In the present embodiment, the volume ratio of the metal particles
4 in the composite magnetic body 10 is, for example, 30 to 60
volume %. The volume ratio of the metal particles 4 is 30 volume %
or more, easily providing desired magnetic characteristics. The
volume ratio of the metal particles 4 is 60 volume % or less,
facilitating handling in processing. From the same viewpoint, it is
preferable that the volume ratio is 40 to 60 volume %. Therefore,
in the present specification, the volume ratio in the composite
magnetic body 10 is the ratio to the volume of the composite
magnetic material excluding the voids.
(Resin)
The resin is a resin (insulating resin) having electrical
insulating property and is a material which is between the metal
particles 4 in the composite magnetic body, binds the metal
particles, and further can improve the insulating property between
the metal particles 4. Examples of the insulating resin include a
silicone resin, a phenol resin, an acrylic resin, an epoxy resin,
and a cured product thereof. One of these resins may be used alone,
or two or more of these resins may be used in combination.

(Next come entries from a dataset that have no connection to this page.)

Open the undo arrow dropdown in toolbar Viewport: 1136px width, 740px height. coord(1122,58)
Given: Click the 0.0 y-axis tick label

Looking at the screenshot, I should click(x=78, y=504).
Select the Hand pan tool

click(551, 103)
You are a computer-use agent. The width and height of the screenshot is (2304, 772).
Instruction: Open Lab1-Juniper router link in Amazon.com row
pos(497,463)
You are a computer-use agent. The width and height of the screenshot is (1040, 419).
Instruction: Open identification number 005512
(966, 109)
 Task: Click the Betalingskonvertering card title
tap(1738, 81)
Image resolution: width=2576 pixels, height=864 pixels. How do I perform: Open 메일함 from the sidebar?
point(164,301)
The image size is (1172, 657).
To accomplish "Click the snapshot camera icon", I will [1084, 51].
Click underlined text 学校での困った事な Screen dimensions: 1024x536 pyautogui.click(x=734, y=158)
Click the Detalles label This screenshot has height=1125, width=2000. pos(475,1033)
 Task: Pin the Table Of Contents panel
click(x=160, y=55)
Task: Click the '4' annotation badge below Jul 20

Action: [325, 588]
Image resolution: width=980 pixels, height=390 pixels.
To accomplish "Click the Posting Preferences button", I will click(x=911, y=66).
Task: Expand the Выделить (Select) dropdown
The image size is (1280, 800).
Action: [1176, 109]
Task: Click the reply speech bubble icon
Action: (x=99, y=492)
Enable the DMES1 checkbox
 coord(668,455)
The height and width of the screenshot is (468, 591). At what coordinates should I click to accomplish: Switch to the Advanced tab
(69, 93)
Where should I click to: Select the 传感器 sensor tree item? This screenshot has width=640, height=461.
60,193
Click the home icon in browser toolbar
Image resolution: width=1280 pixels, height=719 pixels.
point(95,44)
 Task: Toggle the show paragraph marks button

The volume ratio of the resin in the composite magnetic body can
be, for example, 25 to 65 volume %. The volume ratio of the resin
is 25 volume % or more, easily providing the insulating property
and the bonding strength between the metal particles 4. The volume
ratio of the resin is 65 volume % or less, easily exerting the
property of the metal particle in the composite magnetic
material.
[Method for Producing Composite Magnetic Body]
The method for producing the composite magnetic body according to
the present embodiment includes a step of producing the metal
particles, a step of mixing the metal particles and the resin to
obtain a slurry-like composite magnetic material, a step of drying
the composite magnetic material, a step of molding the dried body,
and a step of curing the molded body. A step of preparing the
composite magnetic material includes a step of mixing the metal
particles, the resin, and the solvent. The above described step of
producing the metal particle includes a neutralization step, an
oxidation step, a dehydration-annealing step, a heat treatment
step, and a gradual oxidation step. The above described method for
producing the metal particles may further include a coating step
after the oxidation step and before the dehydration-annealing step.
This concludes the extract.